─── Available data ───

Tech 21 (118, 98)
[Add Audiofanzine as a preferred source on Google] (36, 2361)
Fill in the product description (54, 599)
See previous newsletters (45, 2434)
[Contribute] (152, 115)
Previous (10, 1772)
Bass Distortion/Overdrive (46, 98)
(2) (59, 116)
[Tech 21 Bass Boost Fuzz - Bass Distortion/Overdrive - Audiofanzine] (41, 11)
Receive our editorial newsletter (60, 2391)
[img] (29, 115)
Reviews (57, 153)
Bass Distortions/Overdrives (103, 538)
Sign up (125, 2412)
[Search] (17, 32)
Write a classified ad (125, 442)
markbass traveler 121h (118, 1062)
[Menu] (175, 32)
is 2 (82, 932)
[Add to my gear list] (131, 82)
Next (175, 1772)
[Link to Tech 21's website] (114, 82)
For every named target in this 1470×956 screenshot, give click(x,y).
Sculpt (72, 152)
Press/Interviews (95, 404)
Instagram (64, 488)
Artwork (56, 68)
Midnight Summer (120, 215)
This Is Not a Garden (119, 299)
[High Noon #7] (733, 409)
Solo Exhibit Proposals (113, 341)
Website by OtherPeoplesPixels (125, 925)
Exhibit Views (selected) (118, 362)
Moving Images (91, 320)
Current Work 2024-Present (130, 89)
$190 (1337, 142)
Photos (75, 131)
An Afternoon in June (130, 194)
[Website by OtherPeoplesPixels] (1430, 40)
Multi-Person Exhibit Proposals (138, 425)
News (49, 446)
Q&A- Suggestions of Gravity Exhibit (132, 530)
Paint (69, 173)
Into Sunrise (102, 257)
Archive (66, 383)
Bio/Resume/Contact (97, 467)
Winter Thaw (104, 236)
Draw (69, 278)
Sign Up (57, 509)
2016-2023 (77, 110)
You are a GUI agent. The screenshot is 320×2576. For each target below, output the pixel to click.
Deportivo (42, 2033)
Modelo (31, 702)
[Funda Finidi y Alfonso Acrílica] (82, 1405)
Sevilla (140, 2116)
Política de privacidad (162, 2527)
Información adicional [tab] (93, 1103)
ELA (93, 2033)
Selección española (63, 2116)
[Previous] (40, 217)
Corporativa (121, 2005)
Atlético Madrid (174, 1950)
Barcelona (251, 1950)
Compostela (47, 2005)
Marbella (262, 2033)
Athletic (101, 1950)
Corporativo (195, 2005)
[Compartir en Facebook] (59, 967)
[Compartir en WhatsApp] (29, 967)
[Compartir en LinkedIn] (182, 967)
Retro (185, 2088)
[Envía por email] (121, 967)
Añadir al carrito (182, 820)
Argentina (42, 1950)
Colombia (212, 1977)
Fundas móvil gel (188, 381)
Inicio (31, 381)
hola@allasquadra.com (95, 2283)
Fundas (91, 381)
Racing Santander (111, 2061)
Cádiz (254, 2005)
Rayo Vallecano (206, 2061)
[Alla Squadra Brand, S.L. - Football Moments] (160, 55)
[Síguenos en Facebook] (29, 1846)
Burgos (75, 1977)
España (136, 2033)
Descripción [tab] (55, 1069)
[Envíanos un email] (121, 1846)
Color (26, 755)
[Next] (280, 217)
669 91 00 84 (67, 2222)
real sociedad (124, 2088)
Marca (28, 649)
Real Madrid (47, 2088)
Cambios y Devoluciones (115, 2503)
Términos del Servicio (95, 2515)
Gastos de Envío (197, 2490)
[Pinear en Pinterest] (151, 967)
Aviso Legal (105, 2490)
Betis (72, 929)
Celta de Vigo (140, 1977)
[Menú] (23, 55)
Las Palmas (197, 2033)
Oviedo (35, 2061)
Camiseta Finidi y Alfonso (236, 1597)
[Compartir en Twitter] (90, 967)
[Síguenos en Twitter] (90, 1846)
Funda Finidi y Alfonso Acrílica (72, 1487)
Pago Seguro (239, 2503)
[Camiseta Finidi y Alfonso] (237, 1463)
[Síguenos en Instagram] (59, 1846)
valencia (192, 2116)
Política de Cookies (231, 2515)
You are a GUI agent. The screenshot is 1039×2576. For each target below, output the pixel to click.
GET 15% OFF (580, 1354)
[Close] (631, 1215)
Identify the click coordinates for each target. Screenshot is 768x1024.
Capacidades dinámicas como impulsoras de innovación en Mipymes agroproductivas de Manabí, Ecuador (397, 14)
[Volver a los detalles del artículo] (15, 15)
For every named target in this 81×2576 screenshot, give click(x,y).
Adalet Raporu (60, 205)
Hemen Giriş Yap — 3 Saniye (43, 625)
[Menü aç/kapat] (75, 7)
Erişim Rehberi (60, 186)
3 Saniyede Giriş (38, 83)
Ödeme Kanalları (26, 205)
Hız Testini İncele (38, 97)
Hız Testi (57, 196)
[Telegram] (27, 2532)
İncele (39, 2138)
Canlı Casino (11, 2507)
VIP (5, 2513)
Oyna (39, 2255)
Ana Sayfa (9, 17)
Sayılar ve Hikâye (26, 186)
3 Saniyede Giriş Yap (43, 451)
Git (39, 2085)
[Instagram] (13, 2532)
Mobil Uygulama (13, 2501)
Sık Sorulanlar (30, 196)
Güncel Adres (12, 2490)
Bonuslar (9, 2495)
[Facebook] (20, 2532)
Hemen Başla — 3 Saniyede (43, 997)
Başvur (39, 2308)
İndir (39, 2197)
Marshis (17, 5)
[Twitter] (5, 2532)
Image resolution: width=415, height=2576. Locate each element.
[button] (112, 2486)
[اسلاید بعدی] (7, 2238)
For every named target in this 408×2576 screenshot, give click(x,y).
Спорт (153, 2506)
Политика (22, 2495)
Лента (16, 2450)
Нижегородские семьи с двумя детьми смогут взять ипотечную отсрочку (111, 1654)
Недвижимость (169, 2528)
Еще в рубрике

───

- Requirement
Give back exactly the lines of the listing above that run from the line with "Cádiz (254, 2005)" to the line with "[Camiseta Finidi y Alfonso] (237, 1463)", inclusive.

- Result of this task
Cádiz (254, 2005)
Rayo Vallecano (206, 2061)
[Alla Squadra Brand, S.L. - Football Moments] (160, 55)
[Síguenos en Facebook] (29, 1846)
Burgos (75, 1977)
España (136, 2033)
Descripción [tab] (55, 1069)
[Envíanos un email] (121, 1846)
Color (26, 755)
[Next] (280, 217)
669 91 00 84 (67, 2222)
real sociedad (124, 2088)
Marca (28, 649)
Real Madrid (47, 2088)
Cambios y Devoluciones (115, 2503)
Términos del Servicio (95, 2515)
Gastos de Envío (197, 2490)
[Pinear en Pinterest] (151, 967)
Aviso Legal (105, 2490)
Betis (72, 929)
Celta de Vigo (140, 1977)
[Menú] (23, 55)
Las Palmas (197, 2033)
Oviedo (35, 2061)
Camiseta Finidi y Alfonso (236, 1597)
[Compartir en Twitter] (90, 967)
[Síguenos en Twitter] (90, 1846)
Funda Finidi y Alfonso Acrílica (72, 1487)
Pago Seguro (239, 2503)
[Camiseta Finidi y Alfonso] (237, 1463)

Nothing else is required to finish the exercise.